So, use it, yeah, and I think getting data straight is then very important. And maybe another topic, we see in more and more agent coming up which are basically can connect to different data sources and then you know use that data. So, you know don’t need to pull it all up and put it into a big data lake and then work on it.

I think so you can you need to untap those silos, but it doesn’t mean you need to put everything in a big silo. Yeah. So, I think that’s also, especially with agents which are very flexible to connect you to different topics, will help here overcome that hurdle but then the other topic is then around the operations phase.

So not talking about engineering, but now you’re running a factory and you want to do the OEE or you want to understand the root cause, you know, if you have a big line and something happened, uh, you know may maybe a day earlier in the in the process and now you have a defect here, how you bring things together here. I mean that’s a different topic, and this is really where we need to connect the workflows and not from an engineering side but really from operation side.

And you need to get then also some knowledge in, yeah, how things is connected. And there we supporting the customers to building a kind of unified data fabric. That’s what we call it.

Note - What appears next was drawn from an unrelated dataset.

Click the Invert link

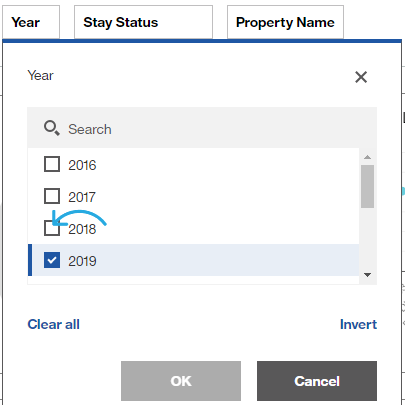pos(358,324)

We are building a semantic layer because you need to understand what is the though what is the asset, what are the values in there and we are using here a product which is Graph Studio from Rapid Miner, which is building this ontology, building this knowledge graph. Which is then a great basis for AI to access the data in a structured way and go to reasoning what’s going on, what are the relationships between and where maybe the root cause is.

Conor Peick

09:33

And I love that you brought us to that topic of agentic agents helping to connect some of the data that and that doesn’t mean that you have to have one gigantic silo, like you said. These can help us connect data from various silos.

Rainer Brehm

09:44

And by the way, it was also important because I know companies say I pull out the data from everywhere and then I have a silo and then I can do some reasoning. The topic is if you pull out data somewhere, they are already old. The minute you take it out, they might have changed the second afterwards. So, you want to get to the real sources where the data are processed and changed and not pull it out once and then doing some AI on top of it

Conor Peick

10:10

That real time up to date that’s so critical in a manufacturing environment. So then as we think about, you’re looking ahead, what role do you think agentic and physical AI as well will play in autonomous production in connection with software-defined automation?

Rainer Brehm

10:23

Well, David said it first. I think SDA is really the basis. If you look now in the operations phase to bring AI on the shop floor we do today with AI inference servers, I strongly believe in this what we are building as we speak, that when we talk about physical AI, it brings AI intelligence into the control layer. Yeah, currently as I said, when I when I want to go from a rule-based to a goal-based automation, automation itself needs to get much more intelligent.

So, because the rule is I’m writing a program. So, if we are rule-based automation, I’m writing an automation program. If this happens, you do this If I do this, it’s rule-based, but it’s fixed because if something happens which I haven’t considered, the system will not work anymore.

If the system needs to decide on a situation which has been not pre-thought, it needs to have a built-in intelligence. And now we talk about AI. So how of can we combine classical PLC workload?

Because you still need that. A lot of deterministic processes ongoing which write a PLC program, and you can maintain it. But can we add now this kind of intelligence into that control logic and that you can describe it as skills or add a skill which is AI-based and that skill could be AI-based or could be also a visual language action model. And that vision language agent model could then maybe control a robot. So, for me, SDA plus AI plus maybe a special kind of AI, which are VLAs.

Or robot foundation model will add together to go into the future of physical AI, which is the basis to move from rule-based to goal-based automation. And for me, that could be a big inflection point for SDA. Because every customer probably will understand Now if you want to go in this direction, this cannot be done with a classical PLC.

You can always do something, yeah. But it’s much more easier to integrate all these different workloads. into one platform sharing one data.

You need to connect them by the way, real time, because it doesn’t make sense if you if you have a controller robot, it doesn’t fit to the line. So, this needs to be synchronized and real time. And there SDA is the perfect platform.

And it could be the inflection point really say now, okay, if I want to get these benefits, I’m gonna shift over there.

Conor Peick

12:36

And what do you think are the role of humans in that environment of increasingly autonomous operations as well?

Rainer Brehm

12:42

Working in the automation space is always about productivity. Uh so and we always embrace kind of neutral technologies how we get to the next productivity level. I think it’s a proven thing.

Companies which are working in productivity are growing and surviving and that we need to work always on productivity. You know, there was if when I mean I started at Siemens at ninety-nine, the automation guys were kind of you are destroying jobs I think currently automation is one of the main enablers to, you know, produce close to the consumption, to produce more sustainable, to produce more energy efficient. And still there are still people in the factories.

Yeah, I don’t know how many people want to work in the factories, but I think it’s a big enabler for the main challenges we have as a society. And therefore, humans will play a major role. They will play a different role, but that’s normal.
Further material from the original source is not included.